It is sometimes argued that all one needs to engage in Data Mining (DM) is data and a willingness to “give it a try.” Although this view is attractive from the perspective of enthusiastic DM consultants who wish to expand the use of the technology, it can only serve the purposes of one-shot proofs of concept or preliminary studies. It is not representative of the complex reality of deploying DM within existing business processes. In such contexts, one needs two additional ingredients: a process model or methodology, and supporting tools. Several Data Mining process models have been developed (Fayyad et al, 1996; Brachman & Anand, 1996; Mannila, 1997; Chapman et al, 2000), and although each sheds a slightly different light on the process, their basic tenets and overall structure are essentially the same (Gaul & Saeuberlich, 1999). A recent survey suggests that virtually all practitioners follow some kind of process model when applying DM and that the most widely used methodology is CRISP-DM (KDnuggets Poll, 2002). Here, we focus on the second ingredient, namely, supporting tools. The past few years have seen a proliferation of DM software packages. Whilst this makes DM technology more readily available to non-expert end-users, it also creates a critical decision point in the overall business decision-making process. When considering the application of Data Mining, business users now face the challenge of selecting, from the available plethora of DM software packages, a tool adequate to their needs and expectations. In order to be informed, such a selection requires a standard basis from which to compare and contrast alternatives along relevant, business-focused dimensions, as well as the location of candidate tools within the space outlined by these dimensions. To meet this business requirement, a standard schema for the characterization of Data Mining software tools needs to be designed.
The following is a brief overview, in chronological order, of some of the most relevant work on DM tool characterization and evaluation.
Information Discovery, Inc. published, in 1997, a taxonomy of data mining techniques with a short list of products for each category (Parsaye, 1997). The focus was restricted to implemented DM algorithms.

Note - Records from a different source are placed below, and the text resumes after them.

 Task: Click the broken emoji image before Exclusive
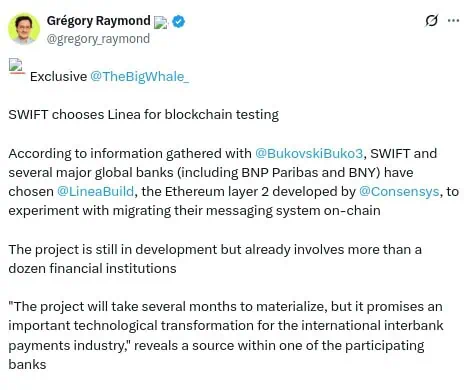click(17, 66)
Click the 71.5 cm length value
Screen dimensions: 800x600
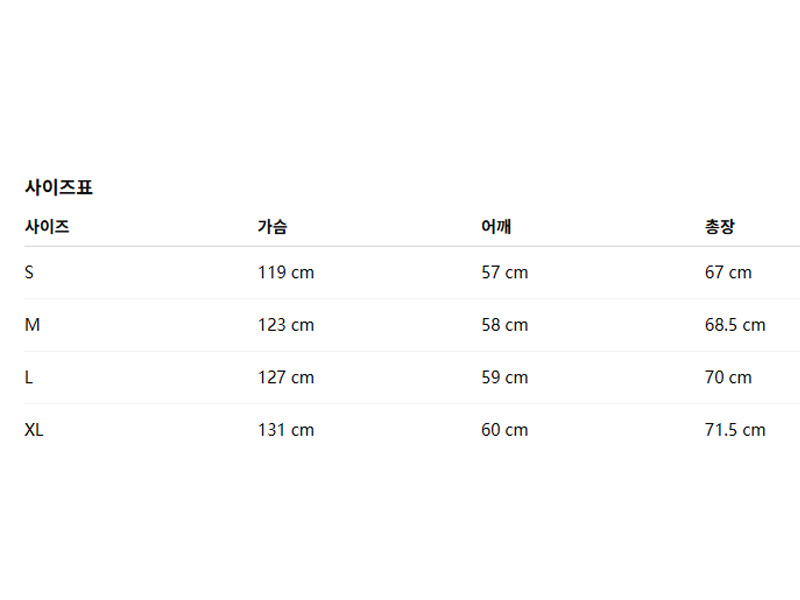click(x=735, y=430)
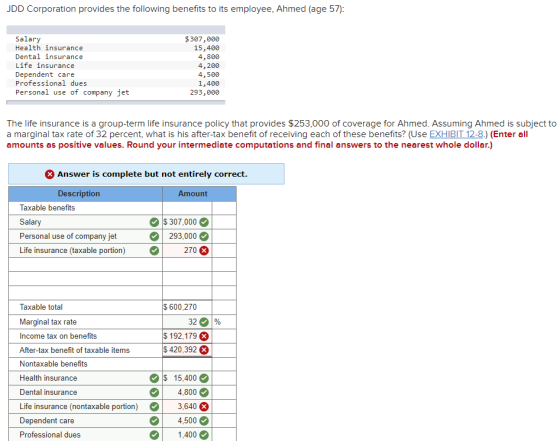Screen dimensions: 560x441
Task: Select the Salary description cell
Action: pyautogui.click(x=85, y=222)
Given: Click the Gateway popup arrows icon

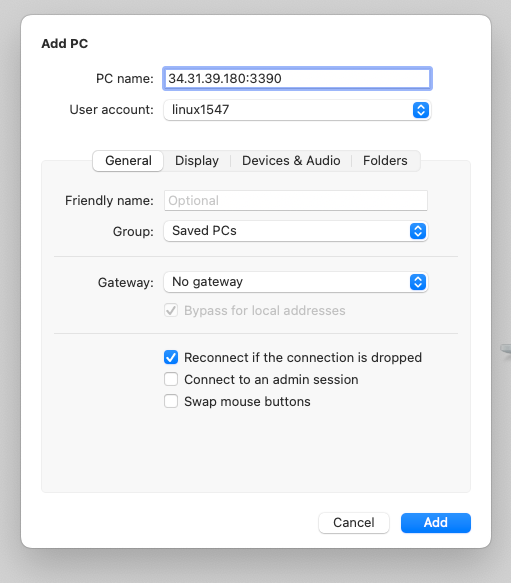Looking at the screenshot, I should pyautogui.click(x=418, y=282).
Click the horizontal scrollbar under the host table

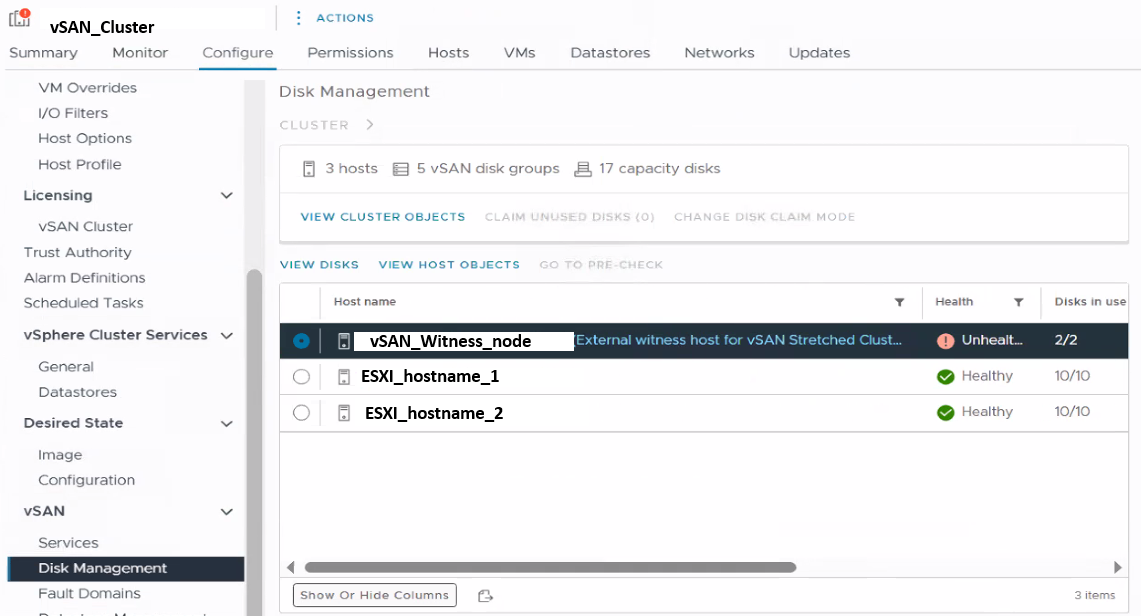(550, 567)
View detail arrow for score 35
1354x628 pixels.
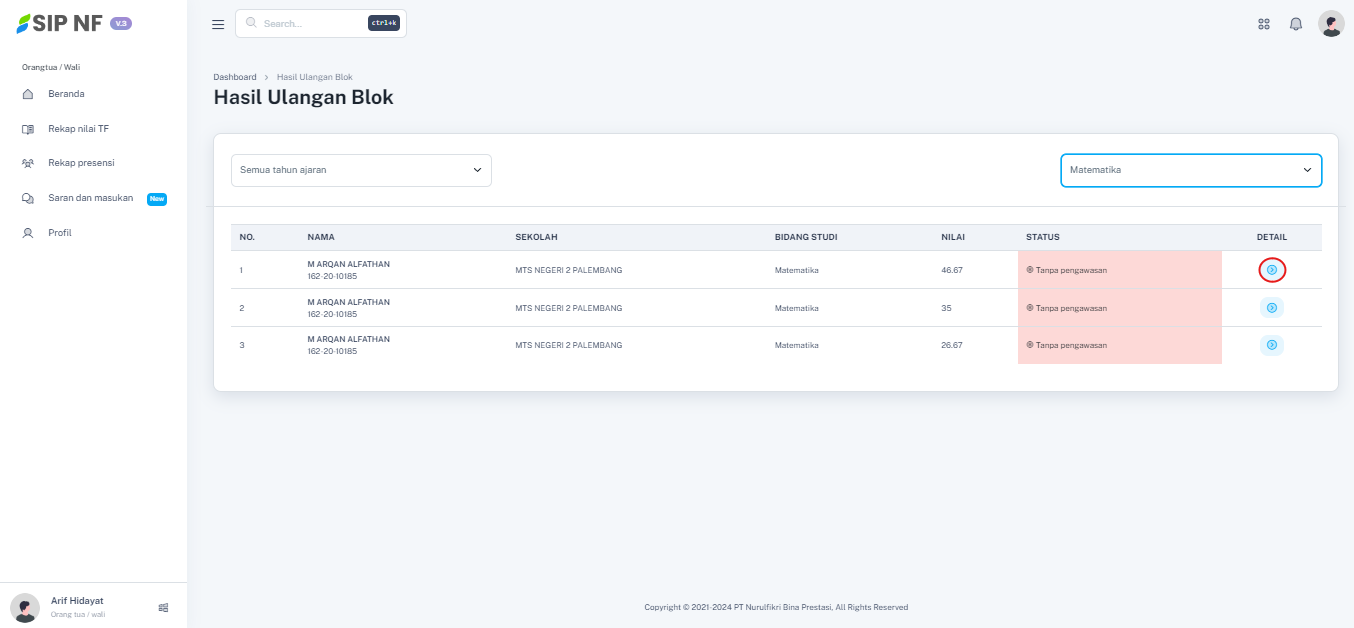(x=1271, y=308)
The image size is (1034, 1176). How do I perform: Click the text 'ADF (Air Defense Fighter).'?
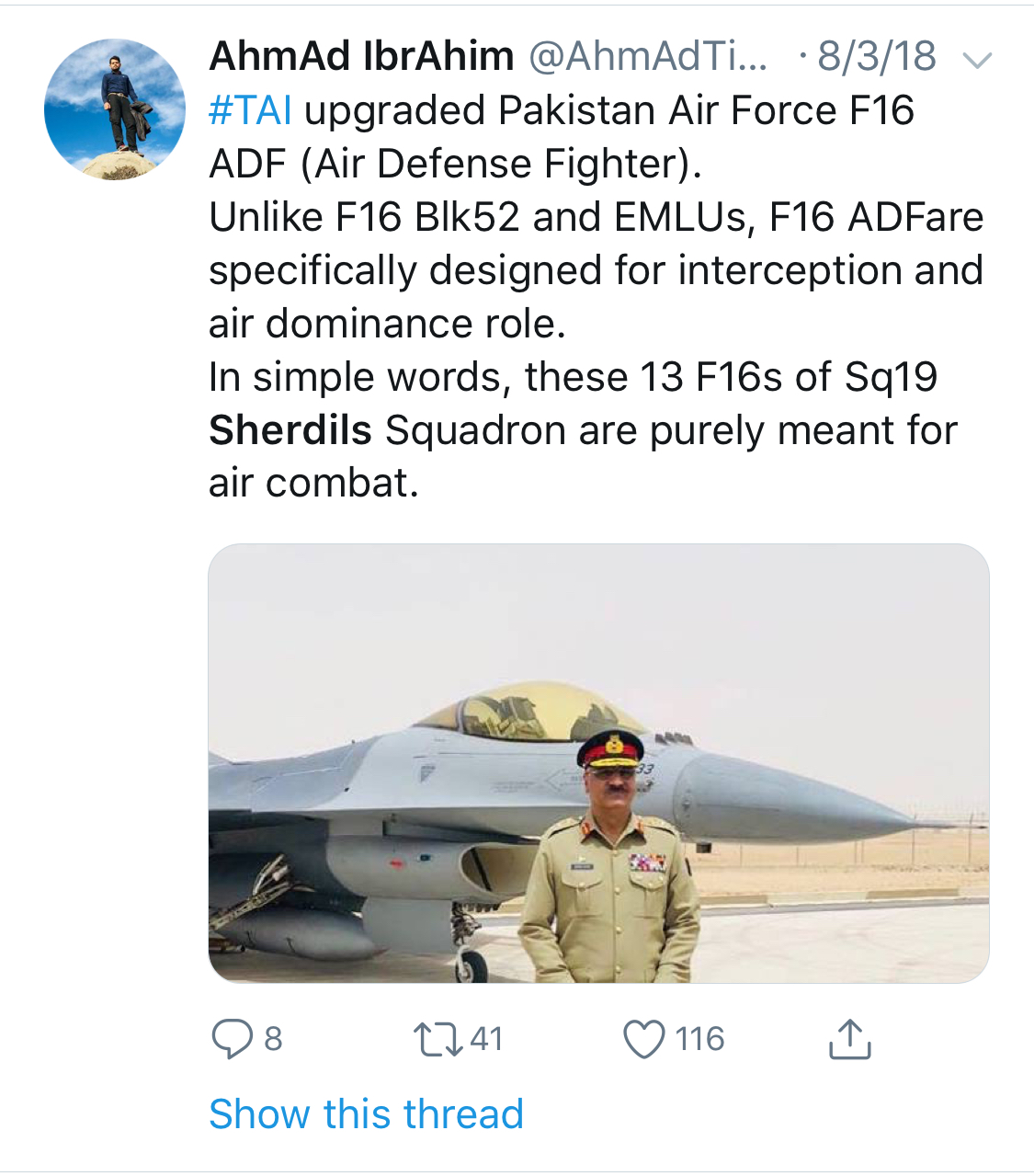tap(455, 165)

Elder Research, Inc. produced, in 1998, two lists of commercial desktop DM products (one containing 17 products and the other only 14), defined along a few, yet very detailed, dimensions (Elder & Abbott, 1998; King & Elder, 1998). Another 1998 study contains an overview of 16 products, evaluated against pre-processing, data mining and post-processing features, as well as additional features such as price, platform, release date, etc. (Gaul & Saeuberlich, 1999). The originality of this study is its very interesting application of multidimensional scaling and cluster analysis to position 12 of the 16 evaluated tools in a four-segment space.
In 1999, the Data & Analysis Center for Software (DACS) released one of its state-of-the-art reports, consisting of a thorough survey of data mining techniques, with emphasis on applications to software engineering, which includes a list of 55 products with both summary information along a number of technical as well as process-dependent features and detailed descriptions of each product (Mendonca & Sunderhaft, 1999). Exclusive Ore, Inc. released another study in 2000, including a list of 21 products, defined mostly by the algorithms they implement together with a few additional technical dimensions (Exclusive Ore, 2000).